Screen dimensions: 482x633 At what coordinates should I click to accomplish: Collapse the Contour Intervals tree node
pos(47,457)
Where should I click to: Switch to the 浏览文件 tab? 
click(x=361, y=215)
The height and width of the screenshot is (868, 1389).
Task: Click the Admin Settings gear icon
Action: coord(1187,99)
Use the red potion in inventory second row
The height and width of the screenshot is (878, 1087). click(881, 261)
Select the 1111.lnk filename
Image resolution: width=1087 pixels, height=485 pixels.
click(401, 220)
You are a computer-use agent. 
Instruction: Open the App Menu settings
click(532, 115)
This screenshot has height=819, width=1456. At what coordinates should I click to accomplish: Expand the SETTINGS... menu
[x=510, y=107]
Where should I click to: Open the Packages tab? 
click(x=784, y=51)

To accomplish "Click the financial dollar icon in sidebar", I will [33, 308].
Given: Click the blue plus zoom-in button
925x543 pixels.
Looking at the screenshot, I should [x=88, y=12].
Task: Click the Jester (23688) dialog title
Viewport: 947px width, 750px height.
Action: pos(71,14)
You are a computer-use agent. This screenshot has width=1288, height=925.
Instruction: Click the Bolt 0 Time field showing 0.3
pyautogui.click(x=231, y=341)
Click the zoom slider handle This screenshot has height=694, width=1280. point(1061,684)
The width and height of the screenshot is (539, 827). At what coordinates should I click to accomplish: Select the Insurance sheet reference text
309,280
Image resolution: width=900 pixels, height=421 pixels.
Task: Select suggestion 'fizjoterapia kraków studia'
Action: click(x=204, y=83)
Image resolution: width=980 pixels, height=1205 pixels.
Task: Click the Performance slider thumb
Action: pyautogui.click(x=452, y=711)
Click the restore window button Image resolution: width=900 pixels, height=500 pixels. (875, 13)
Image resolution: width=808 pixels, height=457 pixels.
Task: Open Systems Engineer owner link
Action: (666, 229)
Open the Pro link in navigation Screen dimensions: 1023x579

**Instructions for the task**
Copy all of the items above, keeping every line and character unchanged.

**The response**
Screen dimensions: 482x633 At what coordinates should I click to accomplish: Collapse the Contour Intervals tree node
pos(47,457)
Where should I click to: Switch to the 浏览文件 tab? 
click(x=361, y=215)
The height and width of the screenshot is (868, 1389).
Task: Click the Admin Settings gear icon
Action: coord(1187,99)
Use the red potion in inventory second row
The height and width of the screenshot is (878, 1087). click(881, 261)
Select the 1111.lnk filename
Image resolution: width=1087 pixels, height=485 pixels.
click(401, 220)
You are a computer-use agent. 
Instruction: Open the App Menu settings
click(532, 115)
This screenshot has height=819, width=1456. At what coordinates should I click to accomplish: Expand the SETTINGS... menu
[x=510, y=107]
Where should I click to: Open the Packages tab? 
click(x=784, y=51)

To accomplish "Click the financial dollar icon in sidebar", I will [33, 308].
Given: Click the blue plus zoom-in button
925x543 pixels.
Looking at the screenshot, I should [x=88, y=12].
Task: Click the Jester (23688) dialog title
Viewport: 947px width, 750px height.
Action: pos(71,14)
You are a computer-use agent. This screenshot has width=1288, height=925.
Instruction: Click the Bolt 0 Time field showing 0.3
pyautogui.click(x=231, y=341)
Click the zoom slider handle This screenshot has height=694, width=1280. point(1061,684)
The width and height of the screenshot is (539, 827). At what coordinates should I click to accomplish: Select the Insurance sheet reference text
309,280
Image resolution: width=900 pixels, height=421 pixels.
Task: Select suggestion 'fizjoterapia kraków studia'
Action: click(x=204, y=83)
Image resolution: width=980 pixels, height=1205 pixels.
Task: Click the Performance slider thumb
Action: pyautogui.click(x=452, y=711)
Click the restore window button Image resolution: width=900 pixels, height=500 pixels. (875, 13)
Image resolution: width=808 pixels, height=457 pixels.
Task: Open Systems Engineer owner link
Action: (666, 229)
Open the Pro link in navigation Screen dimensions: 1023x579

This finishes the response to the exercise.